Fort is also mentoring the up-and-coming BIPOC journalists who are working for Racial Reckoning. She says mentoring and influencing the next generation of journalists is the most fulfilling part of her work. But she notes that even as more BIPOC journalists are being hired, newsrooms are struggling to retain them.
"You can recruit all you want, you can make great hires, you could find the best of the best of the best journalists of color to fill your newsroom, but if you don't address the culture in your newsroom, you will fail to retain them," she said, adding that addressing culture outside the newsroom to these recruits matters, as well.
"What happens when they go to the grocery store? What happens when they go to church, what happens when they're driving, while still just being Black? What happens when they're going for a jog? What happens when they're just living their life in Minnesota, while being Black, or any other ethnic background?" she said.
Fort, Racial Reckoning and similar groups are hoping mainstream media in Minnesota will hire from this cultivated group of journalists instead of outsourcing from other areas of the country. People from local communities can provide important nuances and context for complex stories, along with local connections, she said.
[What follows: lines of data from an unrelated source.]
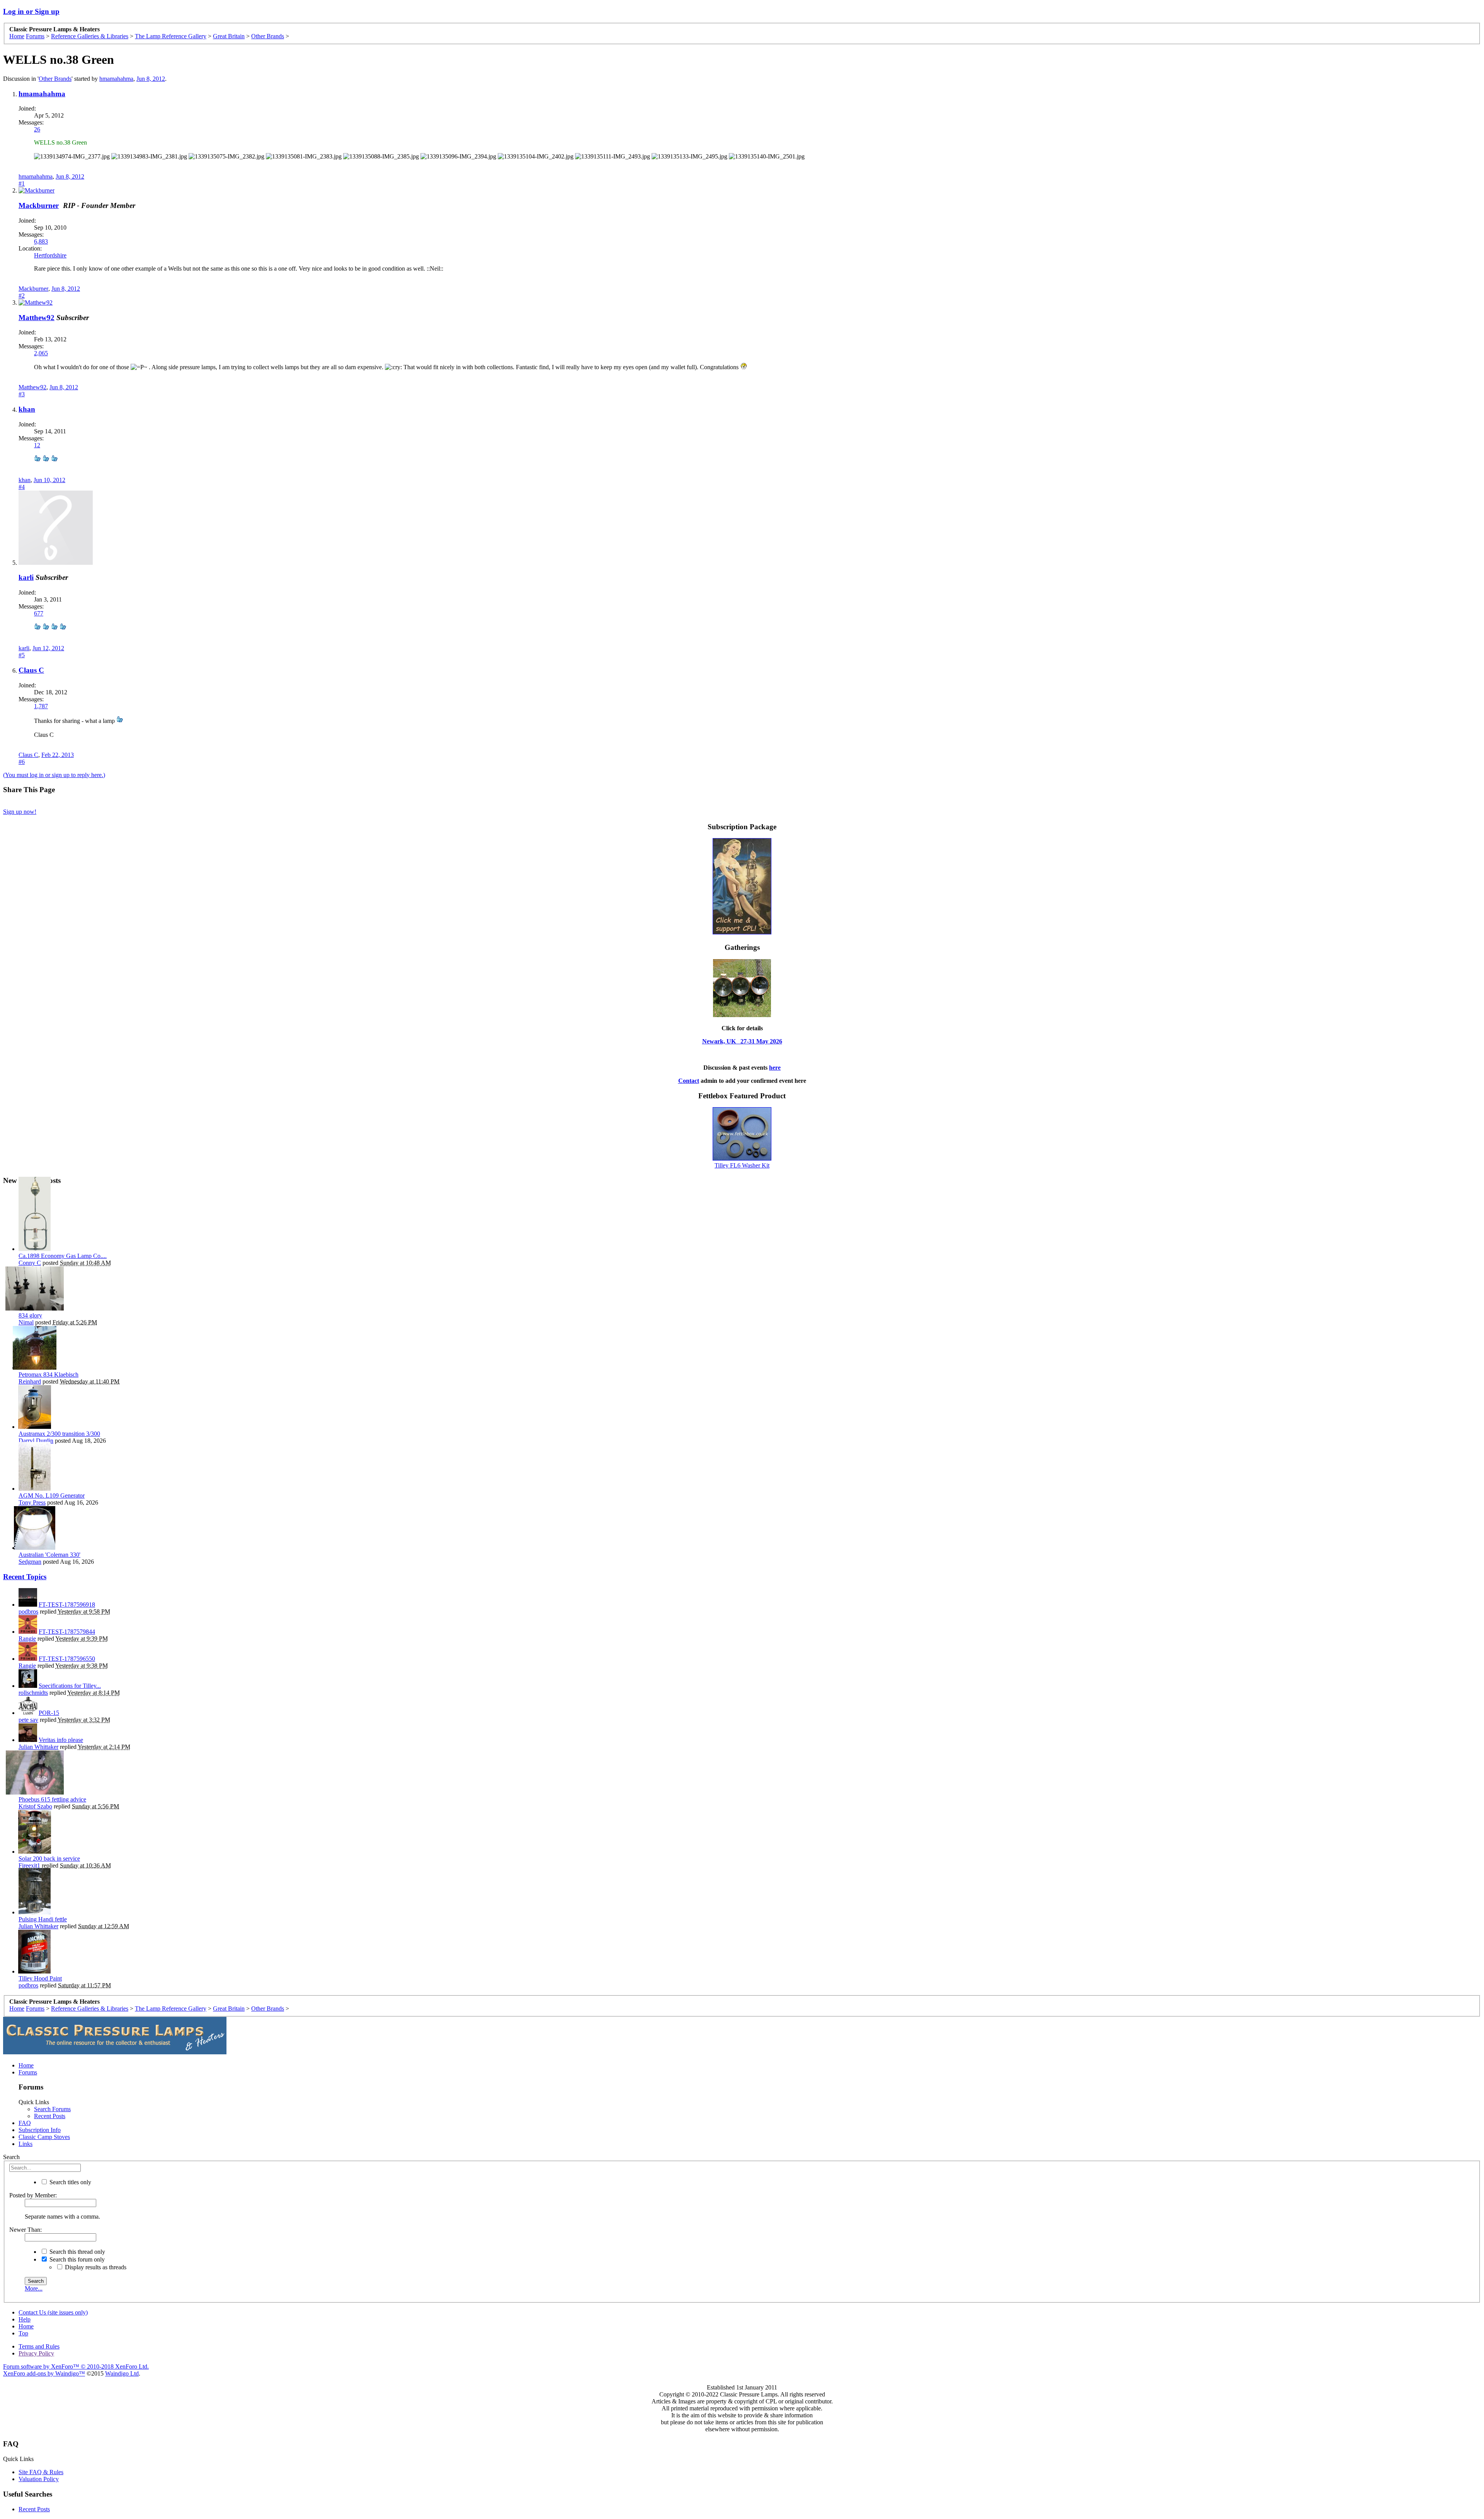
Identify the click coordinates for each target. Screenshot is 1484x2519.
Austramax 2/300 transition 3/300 (59, 1433)
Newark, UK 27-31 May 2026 (742, 1041)
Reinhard (30, 1381)
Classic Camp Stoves (44, 2137)
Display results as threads (94, 2267)
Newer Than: (25, 2229)
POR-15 (49, 1712)
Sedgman (30, 1561)
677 (38, 613)
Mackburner (39, 205)
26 (37, 129)
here (775, 1067)
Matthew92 (36, 318)
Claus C (31, 670)
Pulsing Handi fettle (43, 1919)
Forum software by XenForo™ (76, 2366)
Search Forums (52, 2109)
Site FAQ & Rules (41, 2472)
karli (26, 577)
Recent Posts (49, 2116)
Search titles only (69, 2182)
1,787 (41, 706)
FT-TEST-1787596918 (67, 1604)
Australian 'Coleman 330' (49, 1554)
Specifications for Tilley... (70, 1685)
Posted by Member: (33, 2195)
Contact (688, 1080)
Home (26, 2065)
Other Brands (55, 78)
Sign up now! (19, 811)
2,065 (41, 353)
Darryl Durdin (36, 1440)
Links (25, 2144)
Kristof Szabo (35, 1806)
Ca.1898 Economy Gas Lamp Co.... (63, 1256)
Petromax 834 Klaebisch (48, 1374)
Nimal (26, 1322)
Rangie (27, 1638)
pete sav (28, 1719)
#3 (22, 394)
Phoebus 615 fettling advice (52, 1799)
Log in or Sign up (31, 11)
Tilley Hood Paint (40, 1978)
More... (34, 2288)
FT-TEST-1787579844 (67, 1631)
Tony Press (32, 1502)
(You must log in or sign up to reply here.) (54, 775)
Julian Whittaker (38, 1747)
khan (27, 409)
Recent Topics (24, 1577)
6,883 (41, 241)
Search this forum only (76, 2259)
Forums (28, 2072)
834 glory (30, 1315)
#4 (22, 487)
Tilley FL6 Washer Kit (742, 1165)
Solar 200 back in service (49, 1858)
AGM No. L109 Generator (52, 1495)
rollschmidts (33, 1692)
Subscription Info (40, 2130)
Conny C (30, 1263)
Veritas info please (61, 1740)
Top (23, 2333)
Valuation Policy (39, 2479)
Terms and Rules (39, 2346)
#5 (22, 655)
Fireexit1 (29, 1865)
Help (25, 2319)
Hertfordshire (50, 255)
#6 (22, 761)
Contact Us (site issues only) (53, 2312)
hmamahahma (116, 78)
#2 (22, 295)
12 (37, 445)
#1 (22, 183)
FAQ (25, 2123)
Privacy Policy (36, 2353)
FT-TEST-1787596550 (67, 1658)
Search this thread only (76, 2251)
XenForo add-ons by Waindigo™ (44, 2373)
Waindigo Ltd (122, 2373)
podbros (28, 1611)
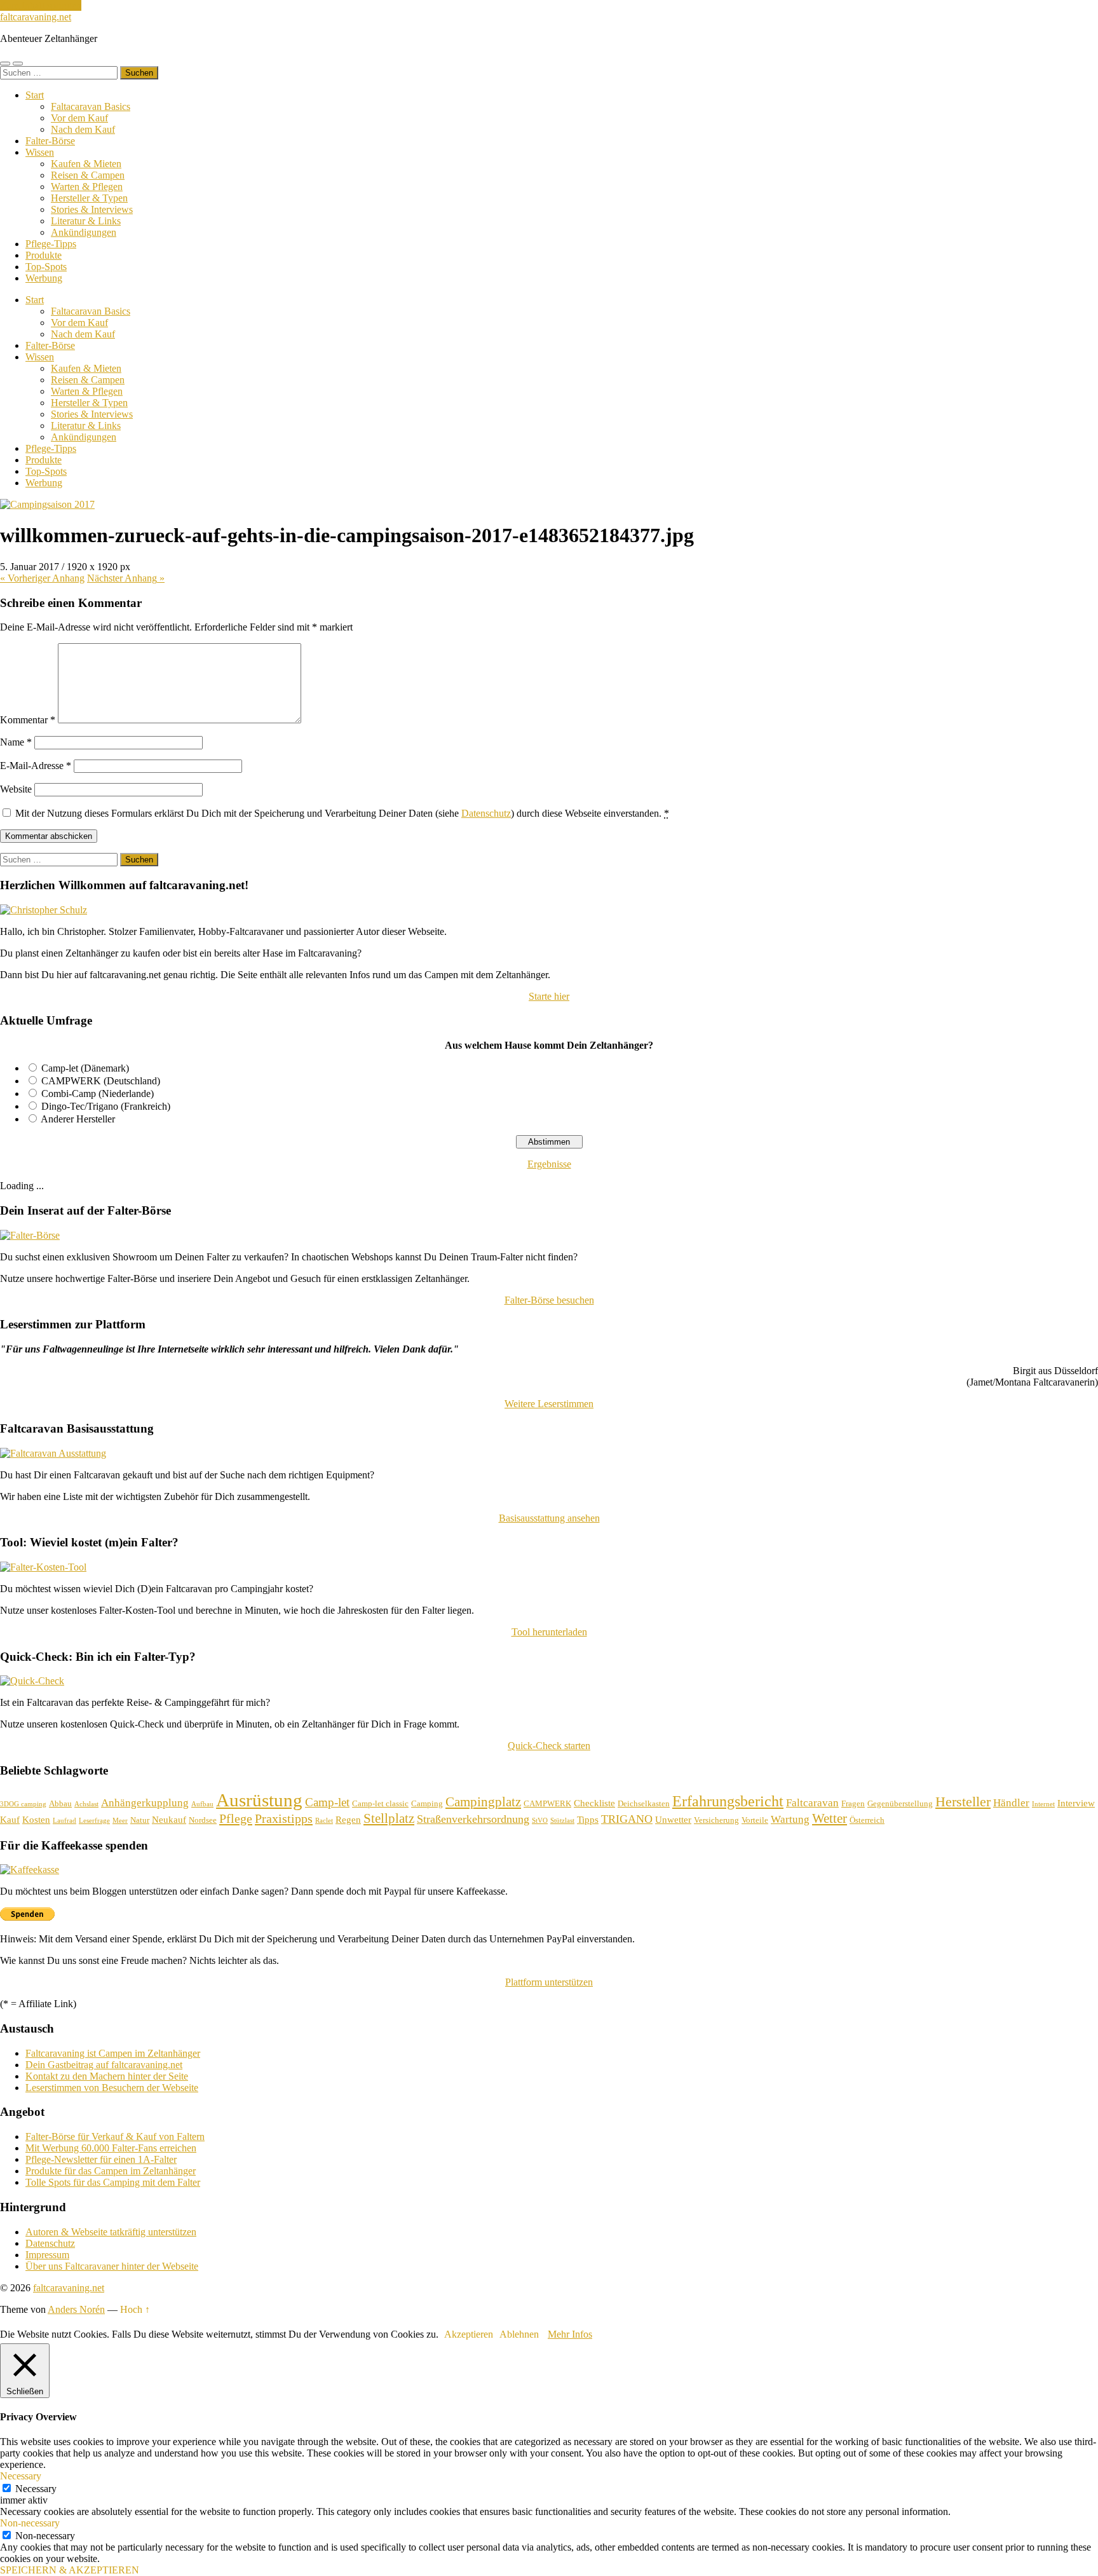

"You lose that when you're outsourcing people who are not from this community," she said.
Fort also thinks citizen journalism plays an important role in media coverage — notably Darnella Frazier's video of Floyd's murder, a citizen video that spread around the world and helped hold the parties involved accountable.
"The power of documenting media ... can be used to cause harm, and it can be used to cause accountability or used to create positive change. It's a powerful tool."